Philosophical Frankenstein

It’s remarkable how much philosophy, psychology and social science you can glean from a ¬† Horror story!

Short Summary of the novel Frankenstein by Mary Shelley:

Scientist Victor Frankenstein, whose god is science, wants to give life to a being like himself, only more perfect.

However, his creation is NOT the perfect specimen he imagined, BUT and ugly creature that he rejects and so does mankind.

The monster resents being rejected by everybody and with no help from his creator, he seeks revenge through killing and terror.

 

What are the philosophical themes?

Tampering with nature, taking no responsibility for your creation and the need for love and nurturing so as to survive in a rough world.

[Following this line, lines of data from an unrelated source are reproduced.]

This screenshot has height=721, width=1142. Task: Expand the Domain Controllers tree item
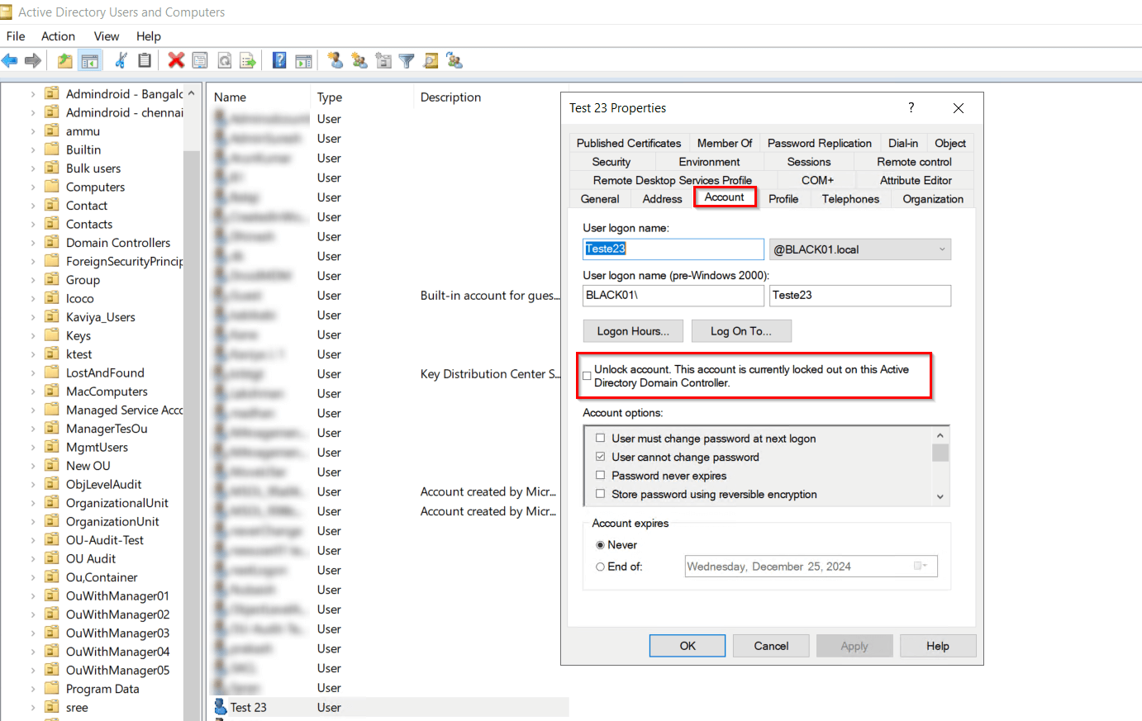click(x=31, y=242)
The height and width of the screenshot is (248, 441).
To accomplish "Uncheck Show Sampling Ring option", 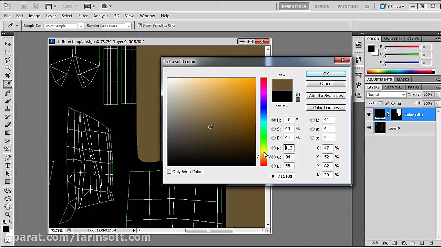I will (x=140, y=25).
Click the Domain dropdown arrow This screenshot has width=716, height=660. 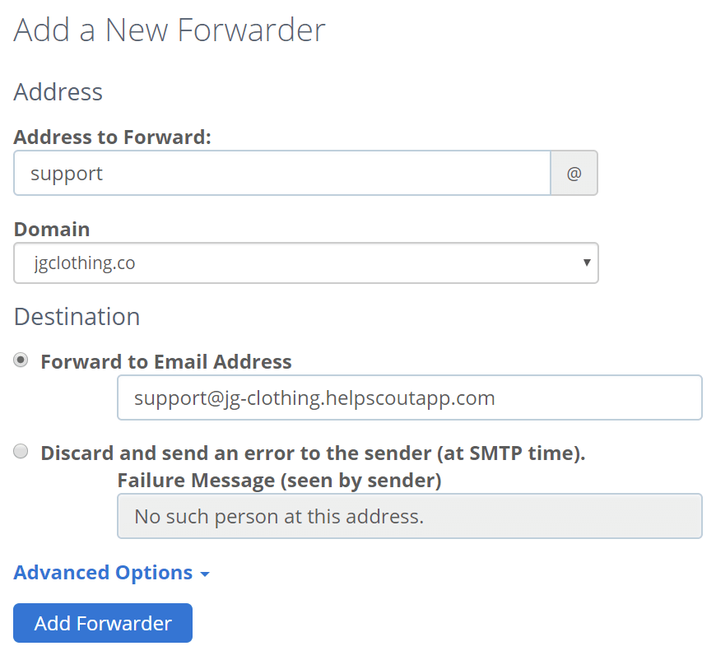(586, 263)
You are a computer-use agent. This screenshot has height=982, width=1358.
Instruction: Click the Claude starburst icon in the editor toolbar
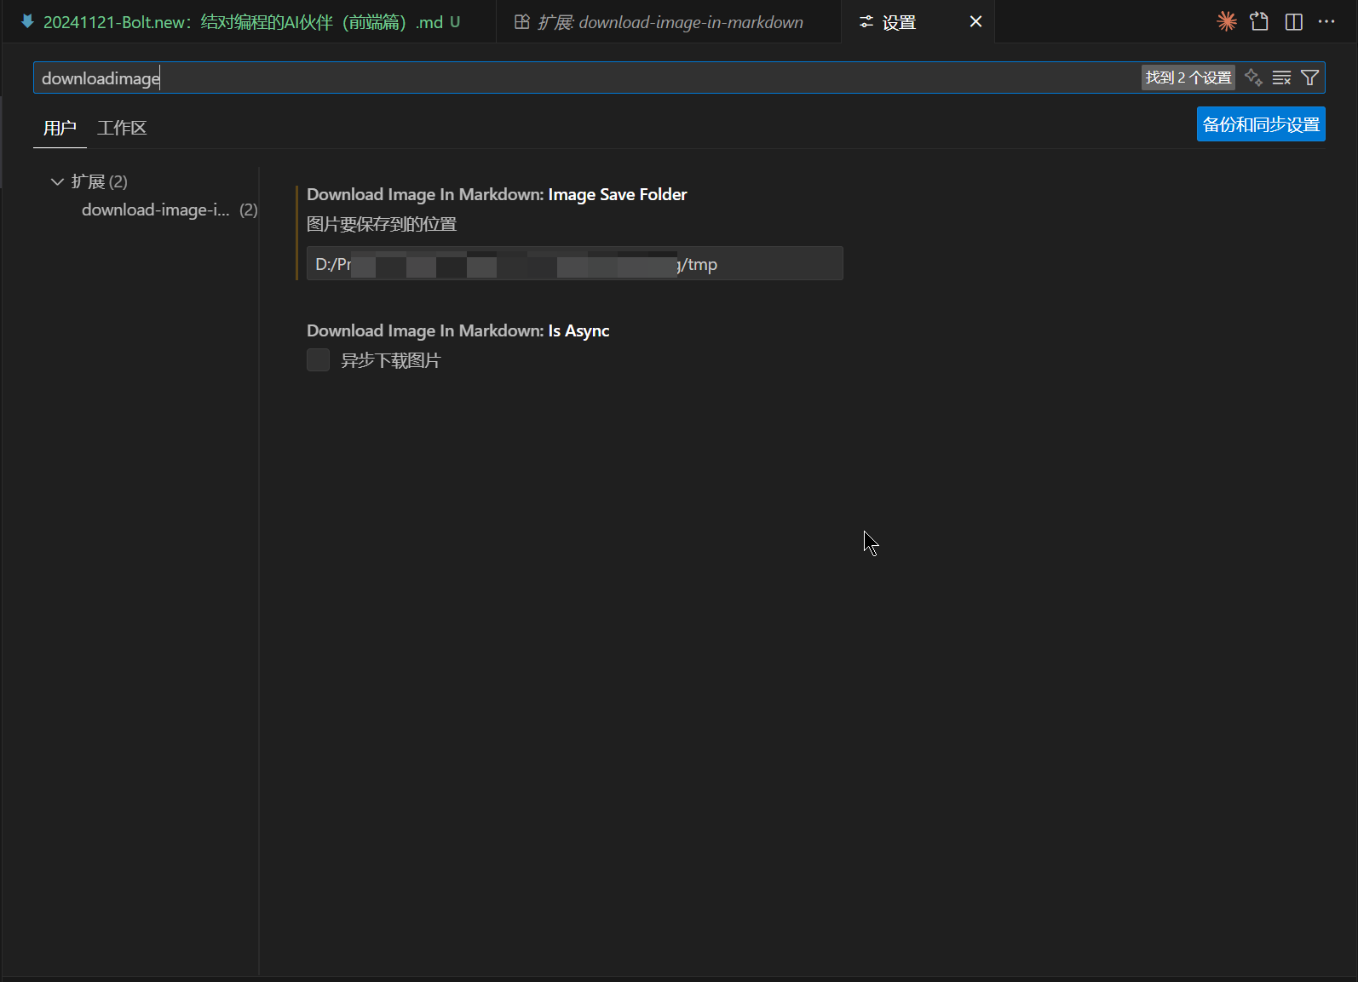[1227, 22]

Frankenstein was obsessed with the need to create life.

He took on the role of God.

He had the desire to break scientific boundaries.

 

Frankenstein is a cautionary tale for the Present.

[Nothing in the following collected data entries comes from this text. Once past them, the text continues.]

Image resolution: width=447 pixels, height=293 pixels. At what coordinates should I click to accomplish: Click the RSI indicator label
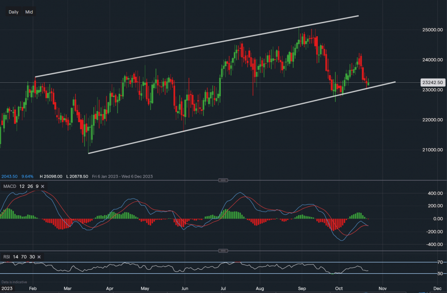pyautogui.click(x=7, y=257)
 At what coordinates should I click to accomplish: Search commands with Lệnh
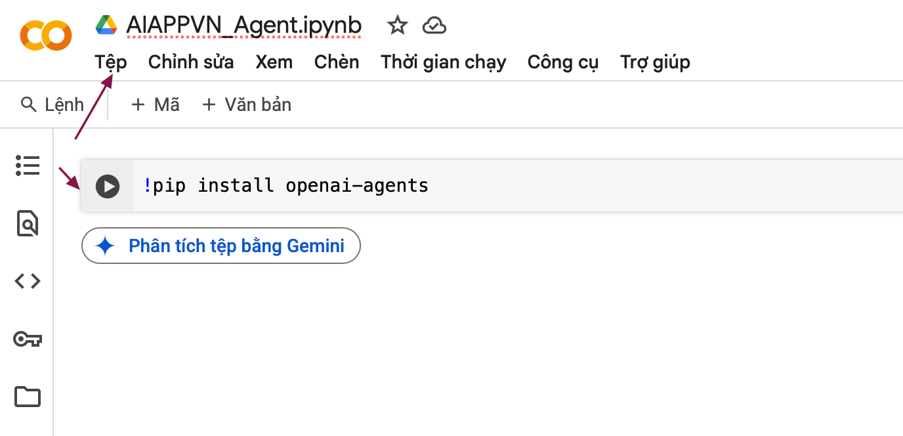point(53,104)
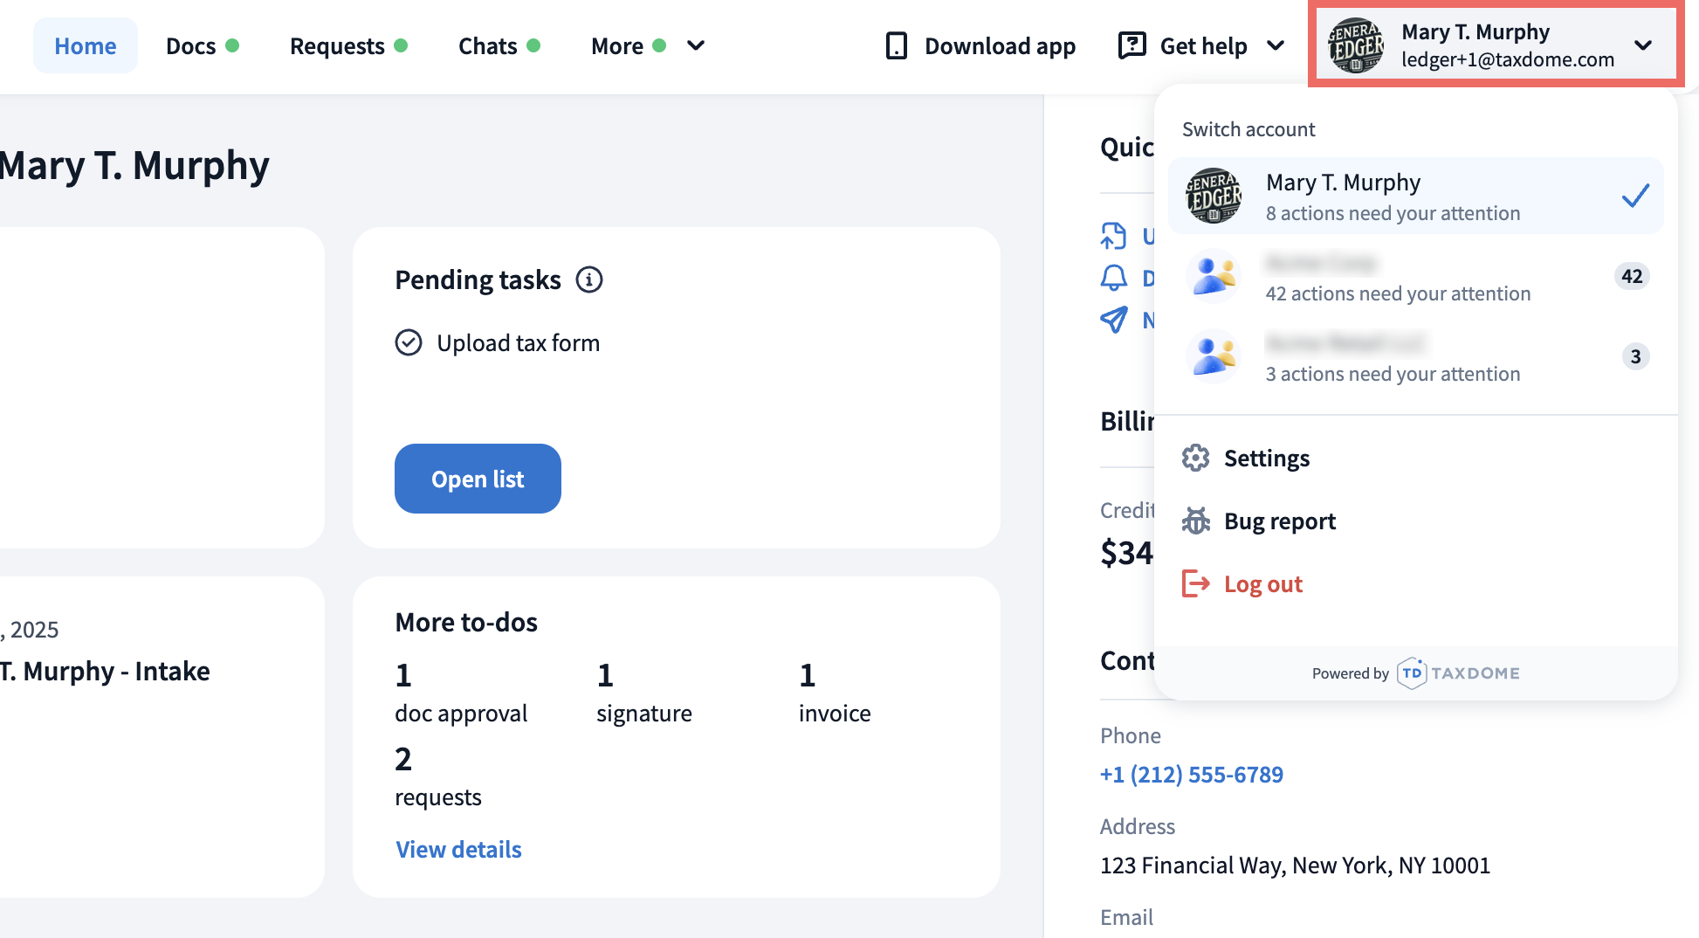Switch to account with 42 actions
This screenshot has height=938, width=1699.
[1414, 277]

Scientists today need to take proper treatment of the organisms they create. They need to be supervised by monitoring agencies.

Frankenstein is a tale of ethics concerning scientific research in the fields of life extension, cloning and artificial intelligence.

 

Frankenstein should have nurtured his creation with love.

He should of given his creation a name and welcomed him into the world. Things would have turned out different if he took responsibility.

Was Frankenstein’s monster evil or just a victim of his creator’s ineptness?

Some say, there is good and there is evil, there is no gray area.

But life isn’t that tidy!

Life experience involves mixing and blending of characteristics.

Shelley, in writing her story, draws on the idea that people are born good and evil comes later, the result of the corruption that society inflicts.

The monster, at the start, is a decent, helpful, innocent and naive person.

But when he is rejected by his creator and society, he is forced to live in isolation.

He becomes evil because of his circumstances.

If corrupt society is the source of evil, you will have to put in place the right kind of society to reduce the chances of evil.

What is the right kind of society???

 

Frankenstein also has some Freudian connections:

The Id represents the primal demands and needs of humans.

For Frankenstein, he has the need to create that ends up with a monster.

This is his Id at work.

There is always the conflict between the creator and the created, which is the conflict between the Ego and the Id.

The monster represents the Id and Frankenstein, the creator, has a responsibility to give some sense of conscience, or Ego, upon his creation.

The conflict between Ego and Id feeds Frankenstein’s repulsion to the monster to the point that he can’t stand the sight of his own creation.

So the Id is the fall of both Frankenstein and his monster.

So there can be a mixture of good and evil in human nature.